# WHAT TO PRODUCE
The answer must be the lines from the one that holds "Switch to traditional Chinese with 繁" through the final line of the data, copied exactly, with no pictures.

# MATERIAL TO PROCESS
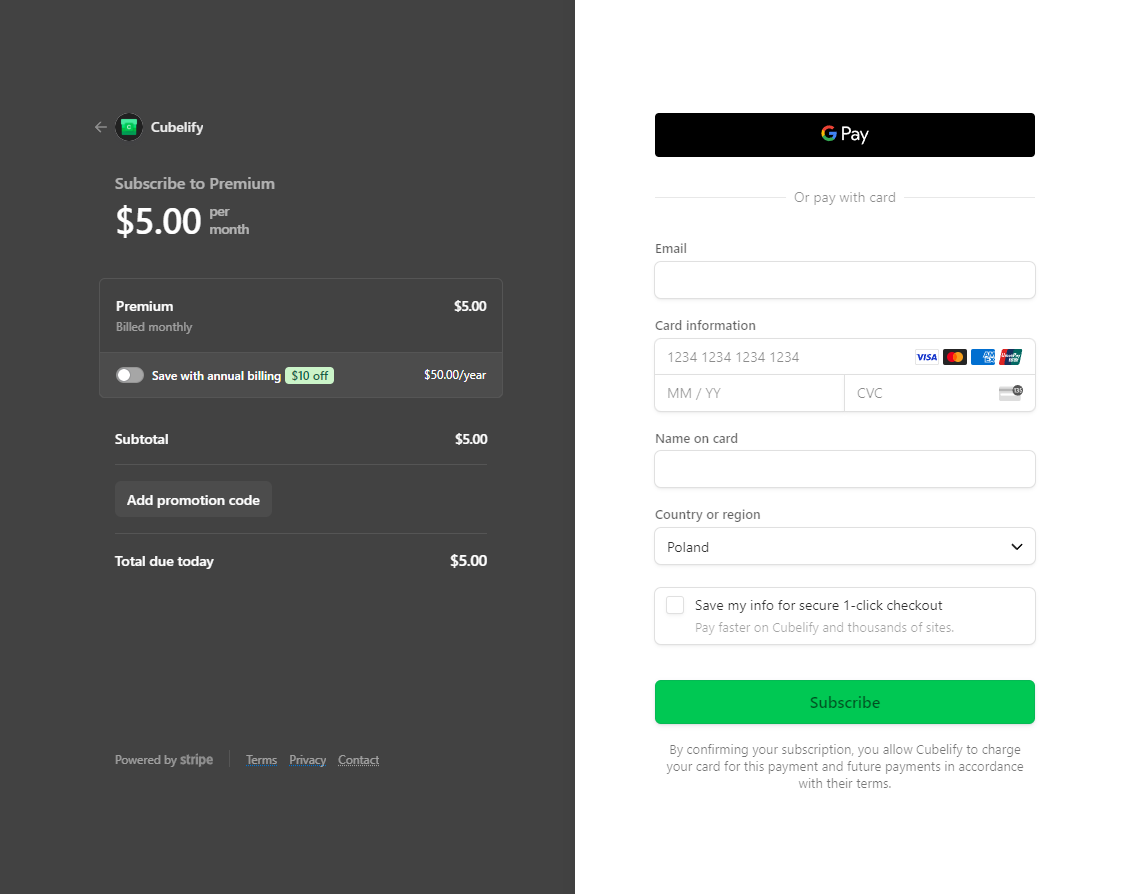
Task: Click the UnionPay card icon
Action: click(x=1010, y=357)
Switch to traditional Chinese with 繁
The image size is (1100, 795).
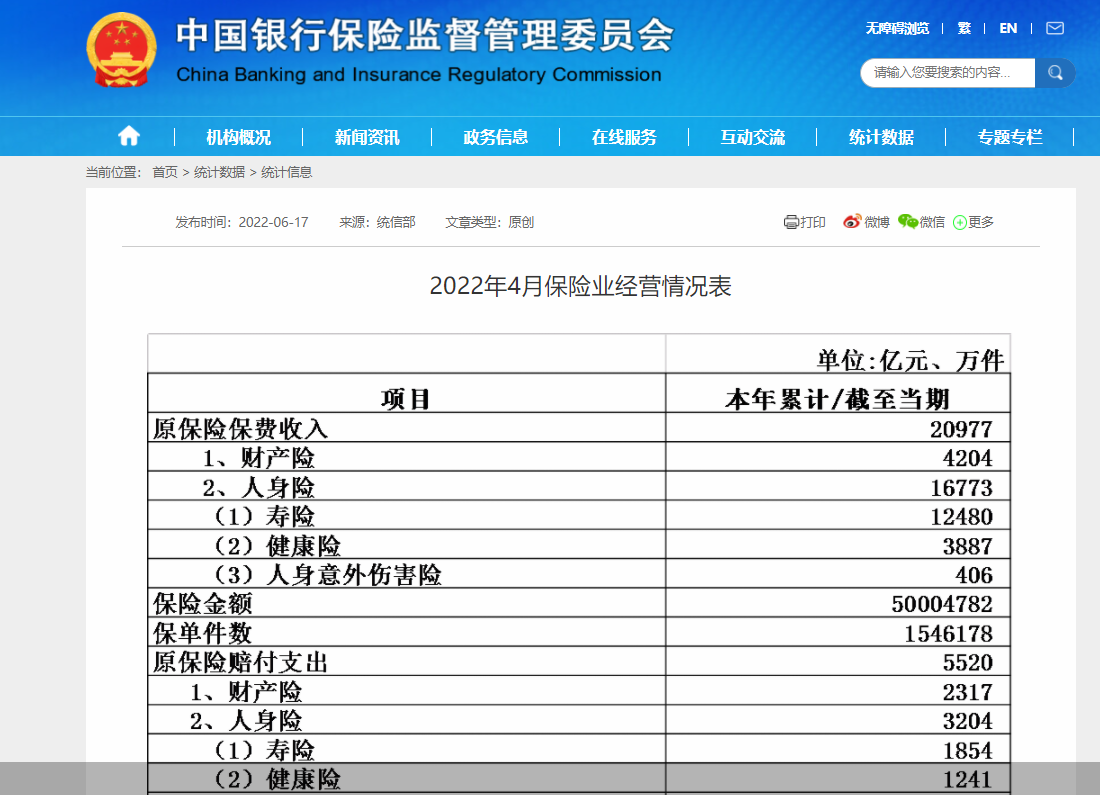[x=963, y=28]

# EXERCISE SOLUTION
Switch to traditional Chinese with 繁
The image size is (1100, 795).
[x=963, y=28]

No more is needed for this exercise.